Plus c'est étrange, mieux c'est.
Les Histoires Extraordinaires sont un recueil de nouvelles d'Edgar Poe traduites et rassemblées par Charles Baudelaire, et la première remarque qui me vient à l'esprit est qu'il serait intéressant de se procurer une édition comparant le texte original à sa traduction. De fait, le texte français est superbe et met parfaitement en valeur ce que j'appelle la musique des mots, le rythme, ce qui semble à première vue difficile lorsqu'on réalise une traduction fidèle.
Le recueil est donc marqué par ce sens de l'écriture alambiquée, qui est un défaut pour certains et une qualité pour moi, mais aussi par la passion de son auteur original pour les sciences, dont une des meilleures illustrations est l'emploi parfois excessif de l'adjectif "positif", signifiant plus ou moins "vérifié par l'expérience". Il faut dire que c'est l'époque des découvertes de la science, avant qu'on en perçoive les dangers et les dérives. Par conséquent, bon nombre de nouvelles font l'apologie du raisonnement (scientifique) et de l'expérimentation, avec plus ou moins de réussite : la résolution du "Double assassinat de la rue Morgue" est par exemple complètement tirée par les cheveux, le "Canard au ballon" ne vous parlera pas beaucoup à vous qui voyez tous les jours des gens traverser des océans en quelques heures, "Aventure sans pareille d'un certain Hans Pfaall" risque de vous ennuyer avec ses termes techniques (un peu vains à l'heure des voyages dans l'espace), et les espoirs fondés sur le magnétisme prêtent à sourire.
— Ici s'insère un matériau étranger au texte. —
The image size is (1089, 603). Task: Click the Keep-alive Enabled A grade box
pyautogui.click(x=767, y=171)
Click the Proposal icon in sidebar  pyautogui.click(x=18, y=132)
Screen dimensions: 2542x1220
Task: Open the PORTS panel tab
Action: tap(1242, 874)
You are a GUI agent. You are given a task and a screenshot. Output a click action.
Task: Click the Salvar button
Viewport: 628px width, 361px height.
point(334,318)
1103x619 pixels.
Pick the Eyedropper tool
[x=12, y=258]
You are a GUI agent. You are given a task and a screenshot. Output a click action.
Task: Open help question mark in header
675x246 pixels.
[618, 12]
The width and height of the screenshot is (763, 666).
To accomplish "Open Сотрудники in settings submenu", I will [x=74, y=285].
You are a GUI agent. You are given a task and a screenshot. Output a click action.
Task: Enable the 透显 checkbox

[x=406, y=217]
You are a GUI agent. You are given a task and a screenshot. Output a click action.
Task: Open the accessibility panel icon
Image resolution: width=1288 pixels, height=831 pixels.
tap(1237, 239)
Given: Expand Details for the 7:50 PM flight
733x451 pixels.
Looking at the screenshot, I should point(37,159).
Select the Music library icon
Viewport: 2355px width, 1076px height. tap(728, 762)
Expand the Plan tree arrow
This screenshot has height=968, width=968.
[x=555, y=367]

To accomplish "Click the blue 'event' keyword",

Cependant il est un thème dans lequel Edgar Poe excelle : c'est le mystère entourant un événement avant qu'il soit élucidé, et les meilleures nouvelles sont celles où il n'est justement pas élucidé. La chasse au trésor dans "Le scarabée d'or", le mystère de la mort dans "La vérité sur le cas de M. Valdemar" et "Révélation magnétique", les découvertes qui laissent l'homme impuissant à comprendre ce qui l'entoure dans "Manuscrit trouvé dans une bouteille" et les événements qu'il ne peut pas expliquer dans "Souvenirs de M. Auguste Bedloe", "Morella" et "Ligeia", autant d'histoires où la science est un peu mise en retrait ou impuissante et où l'étrange et la peur font surface.
Une œuvre à découvrir donc, tant pour les nouvelles citées dans le précédent paragraphe que pour la plume de Baudelaire, dont je me suis régalé de la préface.